Second Lieutenant Callum Mellis, Brigade Music Adviser for 51st Infantry Brigade and Headquarters Scotland, the Director of Music for the event remarked: ‘This event is the culmination of months and years of preparation. Cadets spend years learning their instruments, and then we spends months running rehearsals and working out the event logistics. It is a lot of hard work, but it’s so worth it.’
The musical event began with a rousing rendition of ‘Coronation Bells’ played by the Massed Military Bands, comprising Cadets from Scotland, Derbyshire and Durham. The musicians made an unforgettable entrance from the Castle gates.
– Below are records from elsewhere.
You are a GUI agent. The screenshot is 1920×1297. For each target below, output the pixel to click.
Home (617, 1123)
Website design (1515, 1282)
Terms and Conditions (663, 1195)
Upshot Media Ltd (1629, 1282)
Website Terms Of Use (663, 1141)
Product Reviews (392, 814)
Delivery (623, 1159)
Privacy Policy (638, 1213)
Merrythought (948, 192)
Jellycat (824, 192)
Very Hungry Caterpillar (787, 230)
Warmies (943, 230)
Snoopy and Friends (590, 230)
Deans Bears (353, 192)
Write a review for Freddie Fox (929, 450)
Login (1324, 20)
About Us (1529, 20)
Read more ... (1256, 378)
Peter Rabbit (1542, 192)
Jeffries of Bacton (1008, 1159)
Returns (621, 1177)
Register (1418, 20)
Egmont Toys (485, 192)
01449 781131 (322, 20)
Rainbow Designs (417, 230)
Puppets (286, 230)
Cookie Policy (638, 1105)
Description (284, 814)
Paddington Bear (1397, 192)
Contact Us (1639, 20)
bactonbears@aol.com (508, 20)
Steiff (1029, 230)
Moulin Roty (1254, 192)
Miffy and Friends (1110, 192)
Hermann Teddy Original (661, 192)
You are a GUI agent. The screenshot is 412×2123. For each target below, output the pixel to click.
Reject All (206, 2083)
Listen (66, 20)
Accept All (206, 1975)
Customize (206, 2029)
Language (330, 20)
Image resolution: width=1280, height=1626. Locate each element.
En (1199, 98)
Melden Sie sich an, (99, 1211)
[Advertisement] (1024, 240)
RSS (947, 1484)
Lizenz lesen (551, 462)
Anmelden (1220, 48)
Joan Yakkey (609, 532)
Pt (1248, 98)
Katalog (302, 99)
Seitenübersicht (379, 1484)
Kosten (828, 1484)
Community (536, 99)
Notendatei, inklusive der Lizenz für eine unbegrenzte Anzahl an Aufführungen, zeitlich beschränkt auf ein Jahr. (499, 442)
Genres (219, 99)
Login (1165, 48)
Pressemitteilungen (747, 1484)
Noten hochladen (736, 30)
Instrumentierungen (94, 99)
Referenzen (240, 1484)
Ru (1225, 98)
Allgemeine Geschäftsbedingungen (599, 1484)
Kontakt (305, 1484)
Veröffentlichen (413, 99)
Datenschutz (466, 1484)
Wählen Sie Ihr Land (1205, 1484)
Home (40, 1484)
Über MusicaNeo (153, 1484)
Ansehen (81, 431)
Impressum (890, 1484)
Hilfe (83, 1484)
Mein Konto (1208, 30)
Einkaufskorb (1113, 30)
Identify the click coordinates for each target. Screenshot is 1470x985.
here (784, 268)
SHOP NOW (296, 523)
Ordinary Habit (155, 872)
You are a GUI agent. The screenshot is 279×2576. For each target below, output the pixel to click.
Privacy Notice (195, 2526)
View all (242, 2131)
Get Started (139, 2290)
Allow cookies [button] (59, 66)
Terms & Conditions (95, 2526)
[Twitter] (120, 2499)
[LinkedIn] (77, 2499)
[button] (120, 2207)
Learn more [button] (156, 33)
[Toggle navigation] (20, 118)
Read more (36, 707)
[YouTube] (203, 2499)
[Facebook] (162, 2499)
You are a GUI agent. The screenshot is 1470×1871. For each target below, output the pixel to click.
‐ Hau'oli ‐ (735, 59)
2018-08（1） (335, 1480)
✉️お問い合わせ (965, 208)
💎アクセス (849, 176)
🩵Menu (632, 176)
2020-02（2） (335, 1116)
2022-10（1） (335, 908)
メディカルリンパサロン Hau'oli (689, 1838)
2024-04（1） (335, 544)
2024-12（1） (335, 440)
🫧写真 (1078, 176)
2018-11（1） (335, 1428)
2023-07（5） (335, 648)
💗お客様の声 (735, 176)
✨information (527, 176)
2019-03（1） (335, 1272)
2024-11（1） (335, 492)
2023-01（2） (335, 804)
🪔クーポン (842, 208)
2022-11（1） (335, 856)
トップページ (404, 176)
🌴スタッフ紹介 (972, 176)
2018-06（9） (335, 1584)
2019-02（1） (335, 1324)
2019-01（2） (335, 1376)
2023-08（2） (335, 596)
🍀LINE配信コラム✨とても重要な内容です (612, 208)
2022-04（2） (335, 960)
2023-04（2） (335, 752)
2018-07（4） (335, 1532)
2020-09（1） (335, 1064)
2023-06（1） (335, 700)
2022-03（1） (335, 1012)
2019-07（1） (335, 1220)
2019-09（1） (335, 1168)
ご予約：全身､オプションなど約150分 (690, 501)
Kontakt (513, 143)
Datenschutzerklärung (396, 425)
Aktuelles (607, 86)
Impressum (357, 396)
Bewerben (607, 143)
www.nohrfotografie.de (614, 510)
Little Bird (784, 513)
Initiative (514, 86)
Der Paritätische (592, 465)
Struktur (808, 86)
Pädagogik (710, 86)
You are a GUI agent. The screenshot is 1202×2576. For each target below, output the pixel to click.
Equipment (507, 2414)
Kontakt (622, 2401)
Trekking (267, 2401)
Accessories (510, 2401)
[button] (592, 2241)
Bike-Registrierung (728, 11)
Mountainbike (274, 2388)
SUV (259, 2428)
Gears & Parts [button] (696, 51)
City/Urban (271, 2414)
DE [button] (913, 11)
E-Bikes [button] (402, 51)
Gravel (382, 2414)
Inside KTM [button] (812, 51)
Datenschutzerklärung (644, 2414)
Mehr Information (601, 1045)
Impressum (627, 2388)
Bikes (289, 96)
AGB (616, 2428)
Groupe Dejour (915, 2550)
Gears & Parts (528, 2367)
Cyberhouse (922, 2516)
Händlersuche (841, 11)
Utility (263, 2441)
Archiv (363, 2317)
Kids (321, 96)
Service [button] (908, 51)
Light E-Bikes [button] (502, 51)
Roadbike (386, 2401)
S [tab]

Spectators then enjoyed a lovely mix of marches, fanfares, beloved Scottish songs and a few popular tunes as well.
The bands closed off the Beating Retreat with a powerful finale of ‘Amazing Grace’, ‘Abide With Me’ and the National Anthem, before marching off to a medley of ‘Scotland the Brave’, ‘Black Bear’ and ‘Highland Laddie’.
Taking part in the event for the first time was saxophonist Cadet Andrew Hope, who is attached to the Band of the Black Watch based in Scotland. Andrew said: ‘It was quite a nerve-wracking experience given that this is my first time and there are so many people watching. However, it was so cool to march through the tunnel from the Castle.’
Probationary Instructor Benjamin Tullis, an adult volunteer with the Band of the Black Watch, also took part in the event. Benjamin commented on what a fantastic opportunity it was for the young people: ‘It’s an amazing moment for the Cadets because they get to develop their marching and playing skills.’
Aside from musical skills, Andrew was also enthusiastic about the practical skills he gained from being involved with the Beating Retreat: ‘You gain a lot of discipline because you have to get here on time and follow instructions!’
The positive impact music and events like this can have on young people is something Second Lieutenant Callum Mellis is particularly effusive about: ‘It’s brilliant! Music has been proven to help children with so many things, like maths, literacy, learning disorders and mental health. There’s a direct connection between musical ability and wider educational and societal benefits which make events like this really important. To give these young people a voice through music is just fantastic!’